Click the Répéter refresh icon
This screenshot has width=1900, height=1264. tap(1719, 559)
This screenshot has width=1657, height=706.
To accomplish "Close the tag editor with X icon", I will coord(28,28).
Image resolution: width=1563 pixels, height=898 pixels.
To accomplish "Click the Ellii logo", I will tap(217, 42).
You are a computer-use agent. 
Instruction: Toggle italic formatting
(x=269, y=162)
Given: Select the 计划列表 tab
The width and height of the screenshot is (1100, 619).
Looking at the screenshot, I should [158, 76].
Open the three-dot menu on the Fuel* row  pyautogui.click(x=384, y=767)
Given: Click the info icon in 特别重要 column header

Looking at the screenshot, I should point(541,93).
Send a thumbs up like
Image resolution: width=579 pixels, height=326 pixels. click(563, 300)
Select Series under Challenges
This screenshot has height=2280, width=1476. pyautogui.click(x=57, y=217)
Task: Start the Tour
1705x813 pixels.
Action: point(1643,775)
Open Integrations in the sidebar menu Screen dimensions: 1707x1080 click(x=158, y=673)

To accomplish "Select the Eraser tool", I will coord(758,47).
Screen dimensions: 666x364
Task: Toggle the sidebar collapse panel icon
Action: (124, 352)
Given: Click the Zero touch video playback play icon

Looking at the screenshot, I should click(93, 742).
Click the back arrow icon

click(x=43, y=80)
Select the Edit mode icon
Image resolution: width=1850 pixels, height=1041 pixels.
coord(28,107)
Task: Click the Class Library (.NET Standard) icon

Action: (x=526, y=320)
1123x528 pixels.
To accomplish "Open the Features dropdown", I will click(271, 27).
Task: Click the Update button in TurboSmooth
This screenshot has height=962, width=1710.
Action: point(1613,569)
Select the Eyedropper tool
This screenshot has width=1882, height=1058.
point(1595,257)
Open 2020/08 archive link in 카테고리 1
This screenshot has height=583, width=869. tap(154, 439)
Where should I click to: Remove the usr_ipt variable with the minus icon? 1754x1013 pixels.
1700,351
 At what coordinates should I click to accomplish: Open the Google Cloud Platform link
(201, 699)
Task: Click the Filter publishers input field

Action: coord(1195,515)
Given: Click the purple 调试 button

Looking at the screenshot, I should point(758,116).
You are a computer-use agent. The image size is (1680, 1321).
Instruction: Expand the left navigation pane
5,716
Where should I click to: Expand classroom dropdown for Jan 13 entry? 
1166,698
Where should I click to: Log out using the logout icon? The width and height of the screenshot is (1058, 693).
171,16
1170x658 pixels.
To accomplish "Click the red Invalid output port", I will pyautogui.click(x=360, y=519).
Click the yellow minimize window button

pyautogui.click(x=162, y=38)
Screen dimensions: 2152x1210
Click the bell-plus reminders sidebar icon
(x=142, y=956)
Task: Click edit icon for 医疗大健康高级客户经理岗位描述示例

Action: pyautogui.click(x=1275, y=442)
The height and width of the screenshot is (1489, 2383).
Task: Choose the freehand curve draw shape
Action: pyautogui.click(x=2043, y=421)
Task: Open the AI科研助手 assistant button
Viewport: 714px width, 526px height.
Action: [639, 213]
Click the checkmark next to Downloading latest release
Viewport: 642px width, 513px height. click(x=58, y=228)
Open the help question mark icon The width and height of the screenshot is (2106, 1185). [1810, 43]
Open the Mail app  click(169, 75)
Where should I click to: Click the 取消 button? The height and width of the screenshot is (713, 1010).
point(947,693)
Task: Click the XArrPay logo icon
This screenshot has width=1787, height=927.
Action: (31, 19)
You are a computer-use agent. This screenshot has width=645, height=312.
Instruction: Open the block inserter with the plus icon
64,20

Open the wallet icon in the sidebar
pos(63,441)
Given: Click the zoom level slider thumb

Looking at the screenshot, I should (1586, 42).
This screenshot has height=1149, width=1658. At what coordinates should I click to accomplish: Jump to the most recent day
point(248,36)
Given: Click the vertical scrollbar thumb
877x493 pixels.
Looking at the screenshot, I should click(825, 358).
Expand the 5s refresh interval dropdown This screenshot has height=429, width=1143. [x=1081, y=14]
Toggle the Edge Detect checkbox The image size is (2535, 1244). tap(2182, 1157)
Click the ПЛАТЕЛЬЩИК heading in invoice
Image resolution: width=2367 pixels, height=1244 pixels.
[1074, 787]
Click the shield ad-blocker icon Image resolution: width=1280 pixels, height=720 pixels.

-- Instructions to follow --
The answer is to be the complete listing, transcribed exactly.

-- Solution to the exercise --
Click the Répéter refresh icon
This screenshot has width=1900, height=1264. tap(1719, 559)
This screenshot has width=1657, height=706.
To accomplish "Close the tag editor with X icon", I will coord(28,28).
Image resolution: width=1563 pixels, height=898 pixels.
To accomplish "Click the Ellii logo", I will tap(217, 42).
You are a computer-use agent. 
Instruction: Toggle italic formatting
(x=269, y=162)
Given: Select the 计划列表 tab
The width and height of the screenshot is (1100, 619).
Looking at the screenshot, I should [158, 76].
Open the three-dot menu on the Fuel* row  pyautogui.click(x=384, y=767)
Given: Click the info icon in 特别重要 column header

Looking at the screenshot, I should point(541,93).
Send a thumbs up like
Image resolution: width=579 pixels, height=326 pixels. click(563, 300)
Select Series under Challenges
This screenshot has height=2280, width=1476. pyautogui.click(x=57, y=217)
Task: Start the Tour
1705x813 pixels.
Action: point(1643,775)
Open Integrations in the sidebar menu Screen dimensions: 1707x1080 click(x=158, y=673)

To accomplish "Select the Eraser tool", I will coord(758,47).
Screen dimensions: 666x364
Task: Toggle the sidebar collapse panel icon
Action: (124, 352)
Given: Click the Zero touch video playback play icon

Looking at the screenshot, I should click(93, 742).
Click the back arrow icon

click(x=43, y=80)
Select the Edit mode icon
Image resolution: width=1850 pixels, height=1041 pixels.
coord(28,107)
Task: Click the Class Library (.NET Standard) icon

Action: (x=526, y=320)
1123x528 pixels.
To accomplish "Open the Features dropdown", I will click(271, 27).
Task: Click the Update button in TurboSmooth
This screenshot has height=962, width=1710.
Action: point(1613,569)
Select the Eyedropper tool
This screenshot has width=1882, height=1058.
point(1595,257)
Open 2020/08 archive link in 카테고리 1
This screenshot has height=583, width=869. tap(154, 439)
Where should I click to: Remove the usr_ipt variable with the minus icon? 1754x1013 pixels.
1700,351
 At what coordinates should I click to accomplish: Open the Google Cloud Platform link
(201, 699)
Task: Click the Filter publishers input field

Action: coord(1195,515)
Given: Click the purple 调试 button

Looking at the screenshot, I should point(758,116).
You are a computer-use agent. The image size is (1680, 1321).
Instruction: Expand the left navigation pane
5,716
Where should I click to: Expand classroom dropdown for Jan 13 entry? 
1166,698
Where should I click to: Log out using the logout icon? The width and height of the screenshot is (1058, 693).
171,16
1170x658 pixels.
To accomplish "Click the red Invalid output port", I will pyautogui.click(x=360, y=519).
Click the yellow minimize window button

pyautogui.click(x=162, y=38)
Screen dimensions: 2152x1210
Click the bell-plus reminders sidebar icon
(x=142, y=956)
Task: Click edit icon for 医疗大健康高级客户经理岗位描述示例

Action: pyautogui.click(x=1275, y=442)
The height and width of the screenshot is (1489, 2383).
Task: Choose the freehand curve draw shape
Action: pyautogui.click(x=2043, y=421)
Task: Open the AI科研助手 assistant button
Viewport: 714px width, 526px height.
Action: [639, 213]
Click the checkmark next to Downloading latest release
Viewport: 642px width, 513px height. click(x=58, y=228)
Open the help question mark icon The width and height of the screenshot is (2106, 1185). [1810, 43]
Open the Mail app  click(169, 75)
Where should I click to: Click the 取消 button? The height and width of the screenshot is (713, 1010).
point(947,693)
Task: Click the XArrPay logo icon
This screenshot has width=1787, height=927.
Action: (31, 19)
You are a computer-use agent. This screenshot has width=645, height=312.
Instruction: Open the block inserter with the plus icon
64,20

Open the wallet icon in the sidebar
pos(63,441)
Given: Click the zoom level slider thumb

Looking at the screenshot, I should (1586, 42).
This screenshot has height=1149, width=1658. At what coordinates should I click to accomplish: Jump to the most recent day
point(248,36)
Given: Click the vertical scrollbar thumb
877x493 pixels.
Looking at the screenshot, I should click(825, 358).
Expand the 5s refresh interval dropdown This screenshot has height=429, width=1143. [x=1081, y=14]
Toggle the Edge Detect checkbox The image size is (2535, 1244). tap(2182, 1157)
Click the ПЛАТЕЛЬЩИК heading in invoice
Image resolution: width=2367 pixels, height=1244 pixels.
[1074, 787]
Click the shield ad-blocker icon Image resolution: width=1280 pixels, height=720 pixels.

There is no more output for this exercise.